» **Set exercise**: Return each line of the listing that contains the string "perform", treating uppercase and lowercase as different.
-- start Task input --
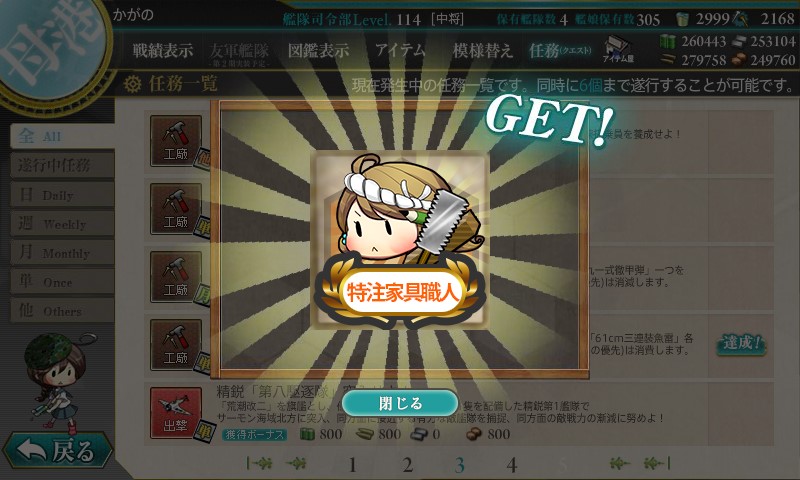Go to quest page 4

[512, 465]
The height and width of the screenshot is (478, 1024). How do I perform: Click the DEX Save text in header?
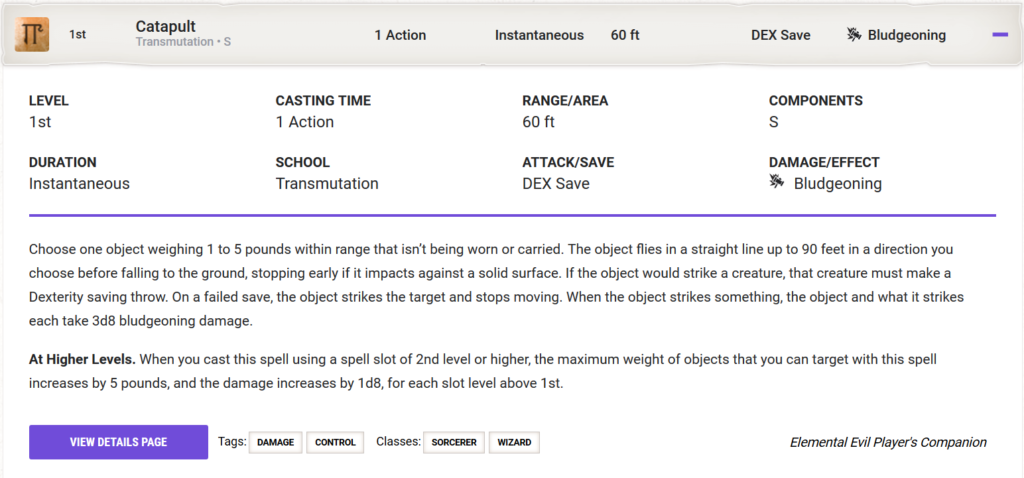click(x=780, y=35)
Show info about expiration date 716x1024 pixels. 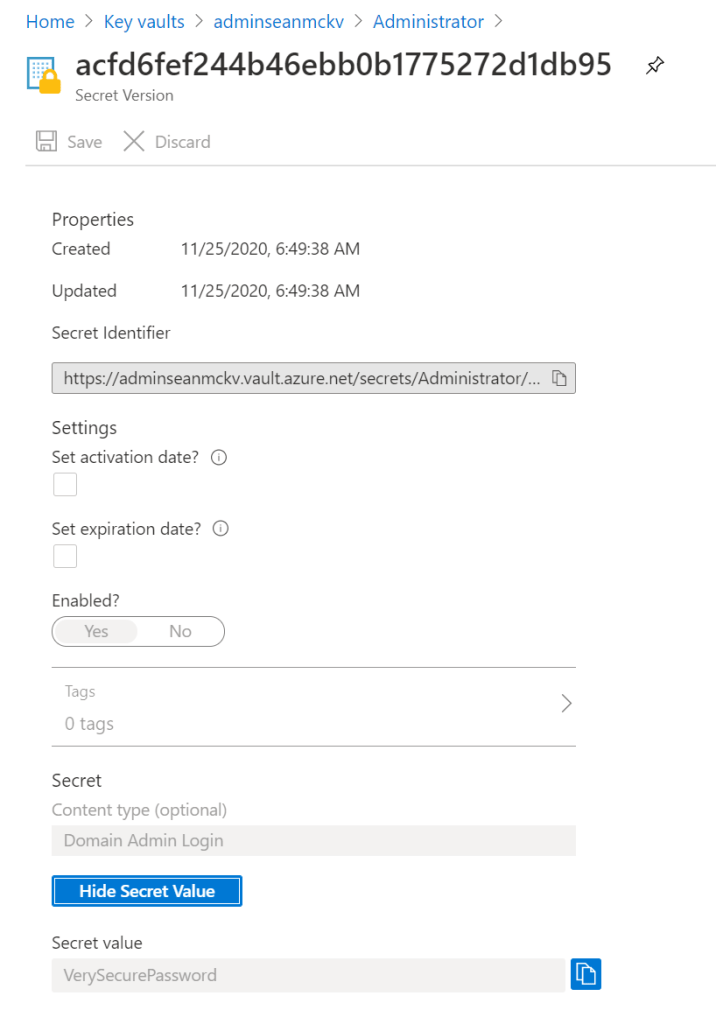coord(222,529)
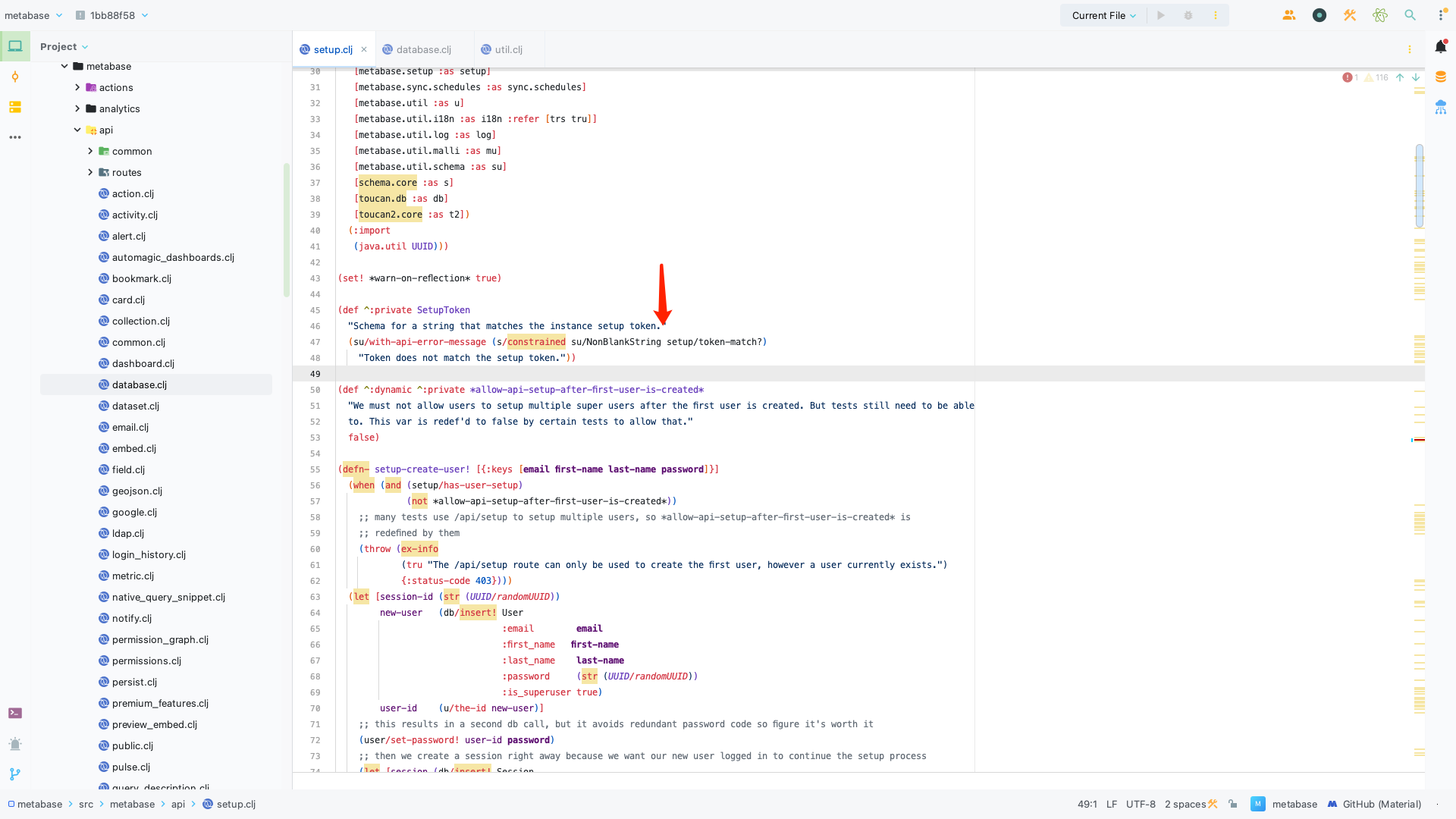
-- end Task input --
» **Full response**:
The height and width of the screenshot is (478, 1024). How do I perform: Click the DEX Save text in header?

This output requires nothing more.